Stored items

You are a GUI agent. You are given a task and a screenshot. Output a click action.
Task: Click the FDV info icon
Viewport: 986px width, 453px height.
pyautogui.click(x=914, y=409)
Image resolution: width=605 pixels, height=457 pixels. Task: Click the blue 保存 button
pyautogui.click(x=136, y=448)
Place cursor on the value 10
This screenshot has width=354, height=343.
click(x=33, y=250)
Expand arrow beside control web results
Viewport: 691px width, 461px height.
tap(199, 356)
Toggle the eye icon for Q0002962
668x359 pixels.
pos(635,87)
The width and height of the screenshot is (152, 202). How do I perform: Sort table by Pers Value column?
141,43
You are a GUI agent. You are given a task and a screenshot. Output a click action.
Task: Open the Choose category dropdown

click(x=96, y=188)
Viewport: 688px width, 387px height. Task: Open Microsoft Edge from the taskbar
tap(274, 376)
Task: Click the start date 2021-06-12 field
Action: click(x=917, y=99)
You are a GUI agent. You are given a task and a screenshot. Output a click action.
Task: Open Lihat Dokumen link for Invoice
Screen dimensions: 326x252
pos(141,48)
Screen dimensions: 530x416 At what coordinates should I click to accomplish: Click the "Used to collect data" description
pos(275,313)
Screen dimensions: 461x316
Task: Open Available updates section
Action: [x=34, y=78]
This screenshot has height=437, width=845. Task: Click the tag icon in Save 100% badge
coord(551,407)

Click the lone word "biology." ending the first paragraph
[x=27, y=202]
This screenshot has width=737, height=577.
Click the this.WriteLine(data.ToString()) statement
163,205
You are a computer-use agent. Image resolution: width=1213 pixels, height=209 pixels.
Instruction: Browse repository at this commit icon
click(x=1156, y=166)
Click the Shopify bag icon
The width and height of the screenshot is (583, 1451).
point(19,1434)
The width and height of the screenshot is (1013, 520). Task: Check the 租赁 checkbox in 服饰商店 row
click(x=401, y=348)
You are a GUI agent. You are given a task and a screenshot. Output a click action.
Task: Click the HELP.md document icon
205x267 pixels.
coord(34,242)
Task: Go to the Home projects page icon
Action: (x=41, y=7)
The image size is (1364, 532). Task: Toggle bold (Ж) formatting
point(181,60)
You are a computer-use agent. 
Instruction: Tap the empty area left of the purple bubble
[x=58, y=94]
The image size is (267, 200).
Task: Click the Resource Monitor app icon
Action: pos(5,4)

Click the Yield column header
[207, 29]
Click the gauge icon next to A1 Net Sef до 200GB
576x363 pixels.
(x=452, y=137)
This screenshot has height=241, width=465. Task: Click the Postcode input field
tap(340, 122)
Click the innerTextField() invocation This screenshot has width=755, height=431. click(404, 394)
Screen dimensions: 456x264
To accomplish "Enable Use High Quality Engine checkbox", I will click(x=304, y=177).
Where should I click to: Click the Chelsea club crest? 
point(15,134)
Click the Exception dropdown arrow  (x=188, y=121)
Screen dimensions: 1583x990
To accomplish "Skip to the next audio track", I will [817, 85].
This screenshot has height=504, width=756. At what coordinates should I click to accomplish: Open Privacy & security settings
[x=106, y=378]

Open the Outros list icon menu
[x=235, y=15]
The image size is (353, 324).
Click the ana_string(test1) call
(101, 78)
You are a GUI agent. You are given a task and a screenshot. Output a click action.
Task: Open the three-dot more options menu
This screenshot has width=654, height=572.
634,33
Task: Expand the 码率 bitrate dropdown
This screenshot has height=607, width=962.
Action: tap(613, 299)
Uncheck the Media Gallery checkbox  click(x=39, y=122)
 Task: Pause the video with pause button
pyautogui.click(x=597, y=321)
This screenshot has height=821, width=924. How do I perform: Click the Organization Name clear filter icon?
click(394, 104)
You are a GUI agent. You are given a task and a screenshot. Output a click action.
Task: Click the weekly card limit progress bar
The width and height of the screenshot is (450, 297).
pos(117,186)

* [Exercise brief] Scan the records above for the string "will", then select every line that holds it.

* [Exercise solution]
To accomplish "Enable Use High Quality Engine checkbox", I will click(x=304, y=177).
To accomplish "Skip to the next audio track", I will [817, 85].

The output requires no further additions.